## ENTRIES SHOWN:

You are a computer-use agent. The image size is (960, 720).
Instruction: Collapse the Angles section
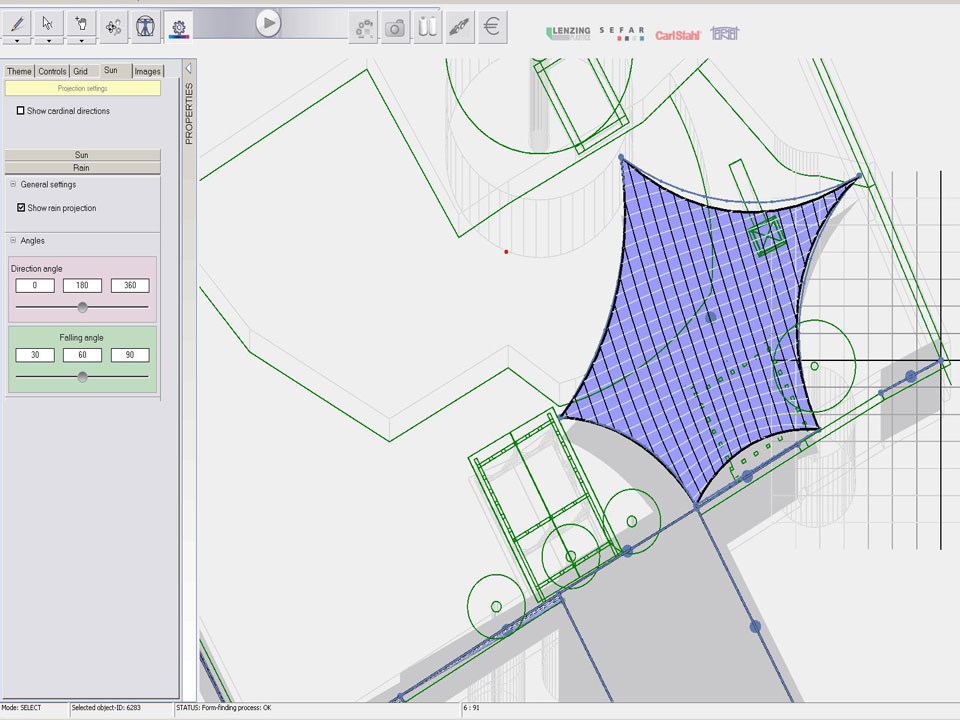(x=13, y=241)

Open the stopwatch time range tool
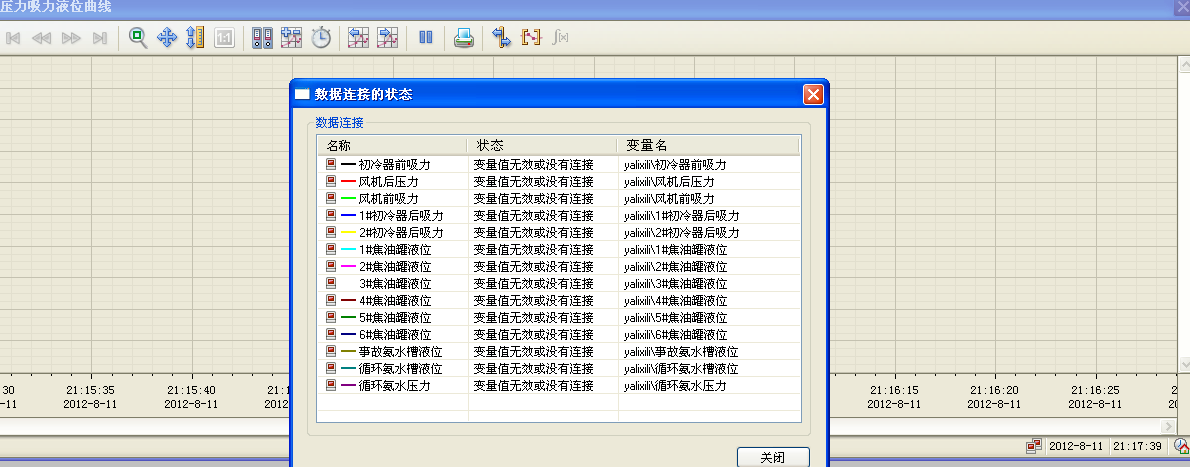[321, 38]
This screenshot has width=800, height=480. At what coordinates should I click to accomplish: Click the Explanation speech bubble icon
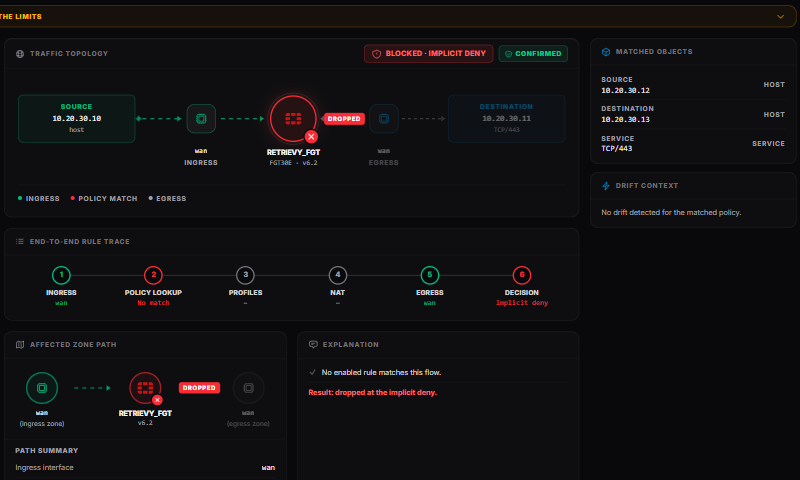(x=313, y=344)
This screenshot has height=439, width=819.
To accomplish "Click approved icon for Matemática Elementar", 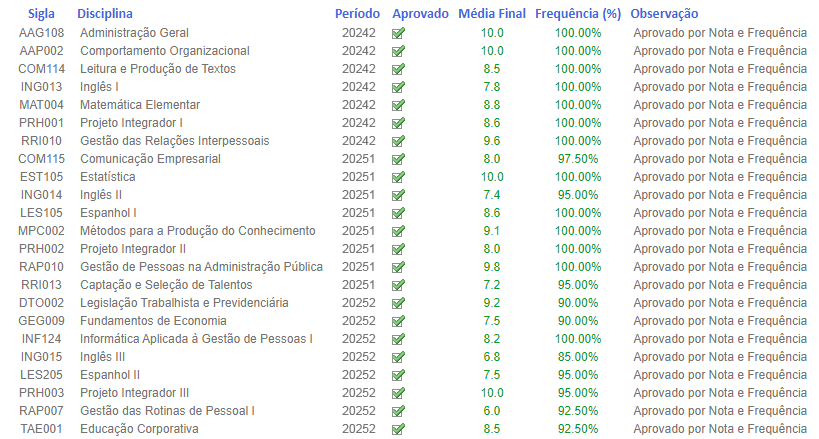I will click(x=399, y=105).
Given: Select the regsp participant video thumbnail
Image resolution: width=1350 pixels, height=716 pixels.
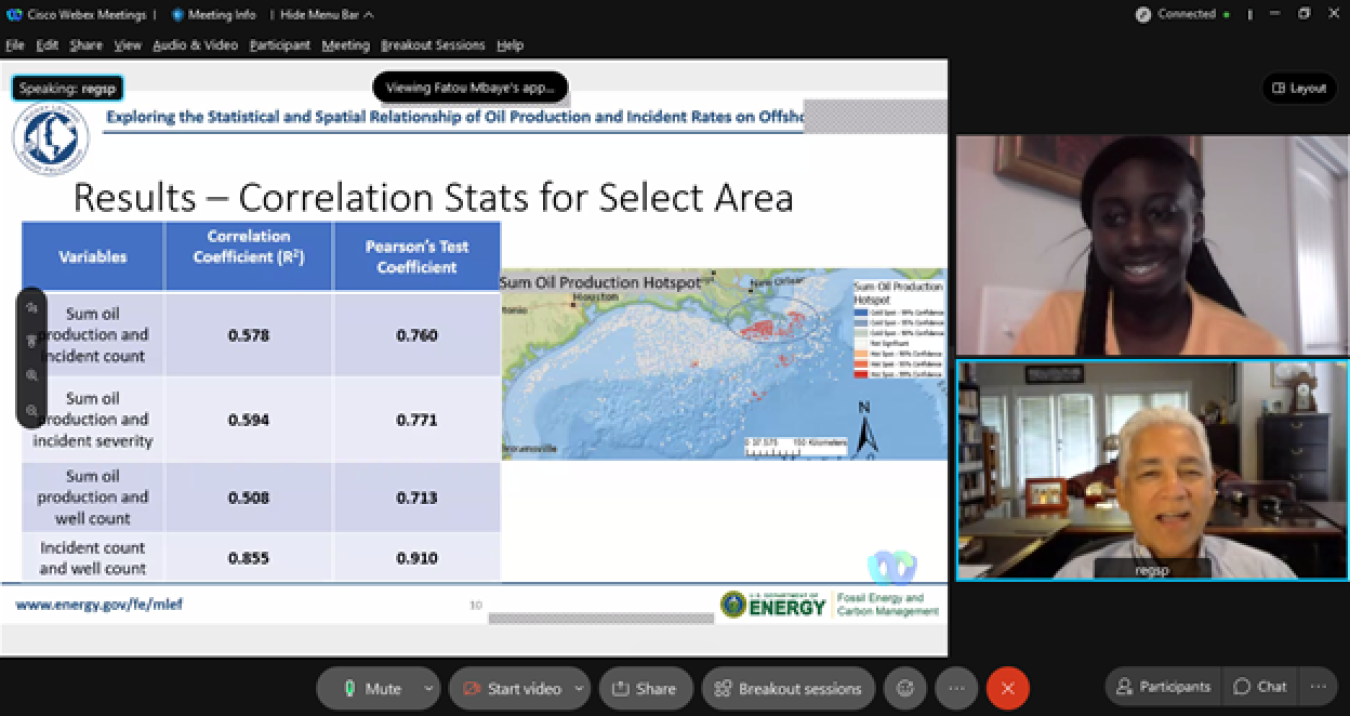Looking at the screenshot, I should point(1152,470).
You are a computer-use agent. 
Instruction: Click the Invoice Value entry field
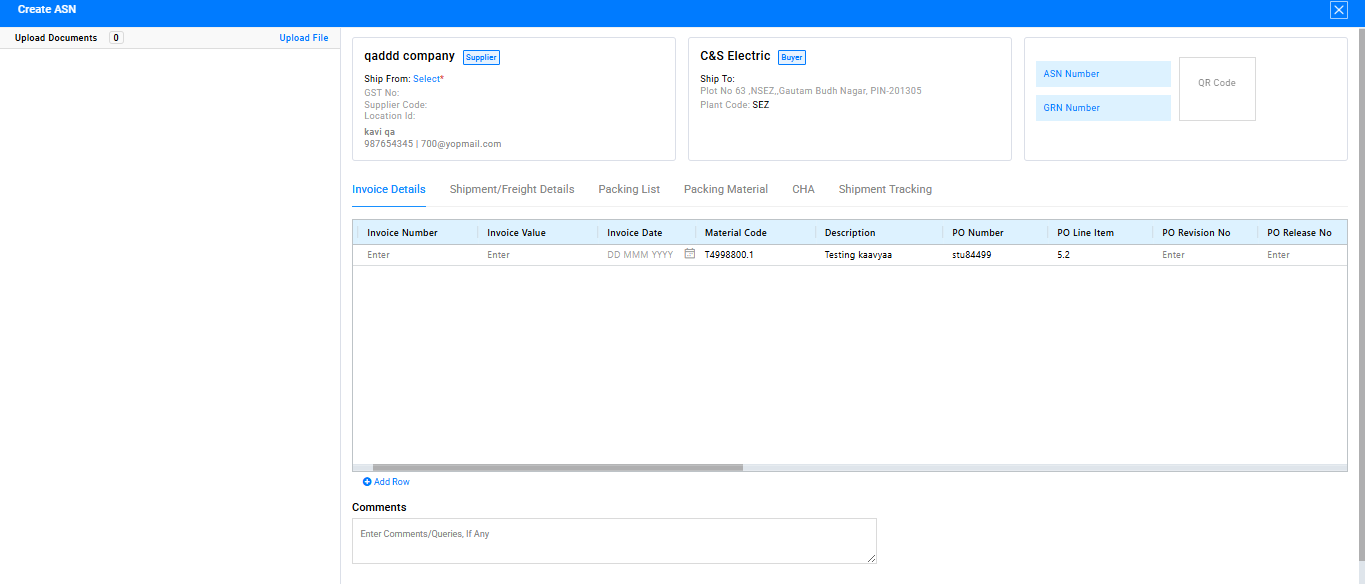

## WHAT YOU HAVE TO DO:
State how many lines of the records above contain the string "This". Give only the number.

## TASK ANSWER:
2